As Levi's® became more popular, American youth sought out unique ways to express their individuality while wearing them, mainly through embroidered patches. Though jeans had been patched for years as a method of prolonging their lifespan, the children of baby boomers began to use patches for purely aesthetic reasons.
Flower children of the 1960s began to dress themselves in secondhand jeans and jackets embellished with printed and embroidered patches, giving them ample ways to personally alter their outfits. Oftentimes patches served a duel purpose of artistic expression and ideological affiliation, as patches often expressed the wearers worldview or political affiliation (peace signs were especially popular).

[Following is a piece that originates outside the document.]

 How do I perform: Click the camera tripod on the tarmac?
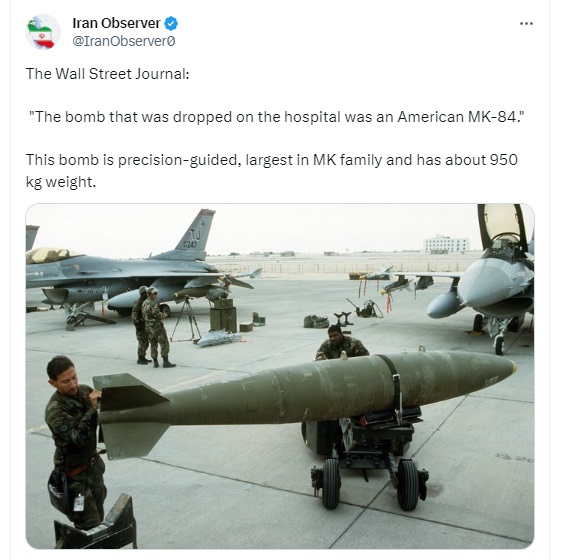(x=186, y=320)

Today, denim patches are seeing a resurgence in popular culture, both on the runway and with vintage collectors. Through the use of patches, Levi's® wearers are able to use their wardrobes to express a sense of personal identity and group affiliation.
Though patches were added as a fashionable extra to Levi's® jeans, the pants themselves have plenty of ways of setting themselves apart from the crowd.

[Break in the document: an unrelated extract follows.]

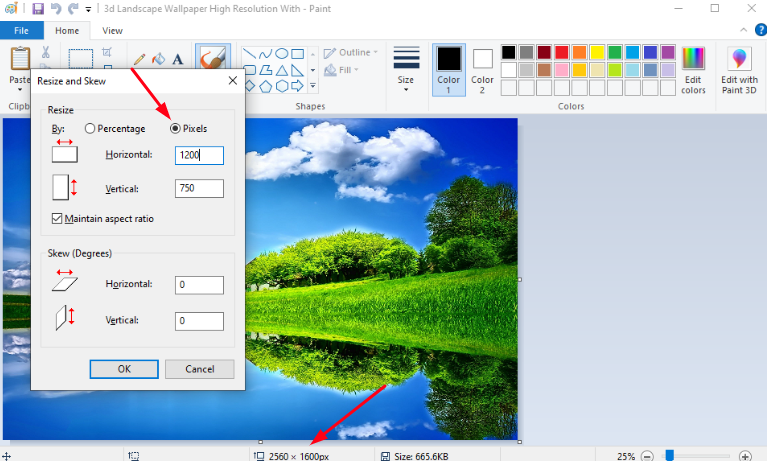Select the Fill with color bucket tool
The height and width of the screenshot is (465, 767).
pyautogui.click(x=158, y=59)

Even though Levi's® were synonymous with rugged durability since the beginning, Strauss was concerned about losing his brand recognition after his patent ran out in 1890. In order to differentiate his product from the dime-a-dozen denim jeans that had become available, he created many key ways for consumers to immediately recognize a pair of Levi's®, and thus have the mindset that Levi's were the height of quality for blue jeans.
Red Tab: a red “tab device” on the back right pocket of Levi's® jeans was added in 1936 to create a signature pop of color against the dark denim with Arcuate stitching. This was especially effective during WWII when rationing caused there to be a shortage of metal, fabric and thread. During this time, red paint was used to create the trademark tab. Anything for a little brand recognition!

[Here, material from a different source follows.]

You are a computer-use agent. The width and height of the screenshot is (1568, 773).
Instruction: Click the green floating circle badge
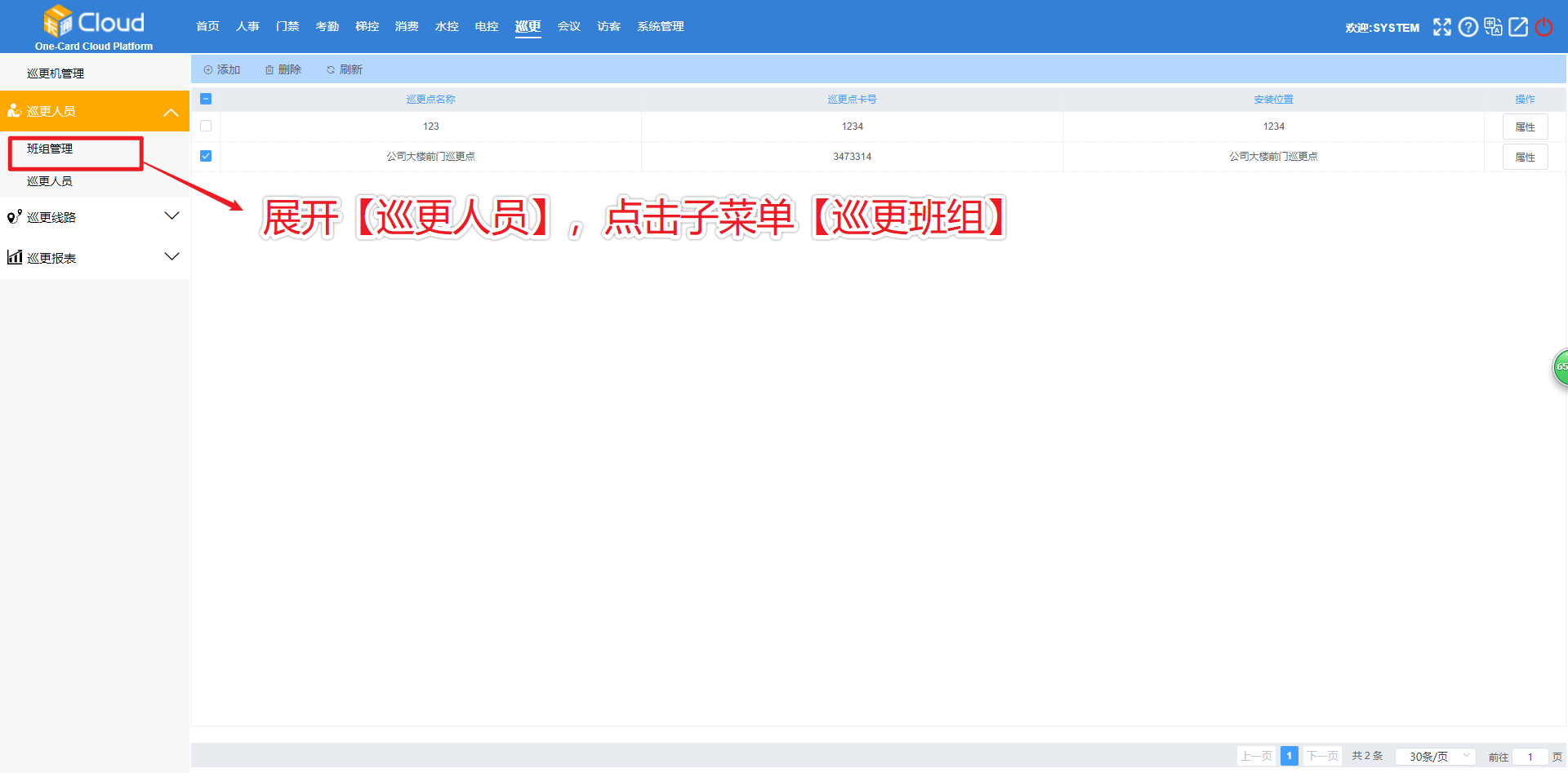pyautogui.click(x=1560, y=367)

Two Horse Logo: Levi knew that his pants were something special, and he wanted to ensure that his customers understood that. The logo of every pair of jeans since the 1890s has proven the rugged durability of Levi's® by showing two horses pulling the pants in opposite directions without any damage to the jeans, resulting in the nickname “Two Horse Brand”. Though the logo has changed over time, the horses have stayed and remain an iconic symbol of Levi's®.
Button Stamping: The stamping on the buttons on a pair of Levi's® is a good way to date and authenticate them. As a rule, jeans with a single stamped digit are older (usually from before the 70s) than jeans with a three digit stamping on the top of the button. With a little research, you can learn which factory your jeans were made in from the three digit number. Reproduction jeans will normally be stamped '555' and newer Levi's® and fakes will be stamped '501'.
Today, almost 160 years after their conception, the Levi's® jean have officially mastered popular culture. A long history of tradition and quality have made Levi's® jeans highly desirable as a collectors item. The legacy of American-made Levi's® jeans should make any fashion fan proud to own them.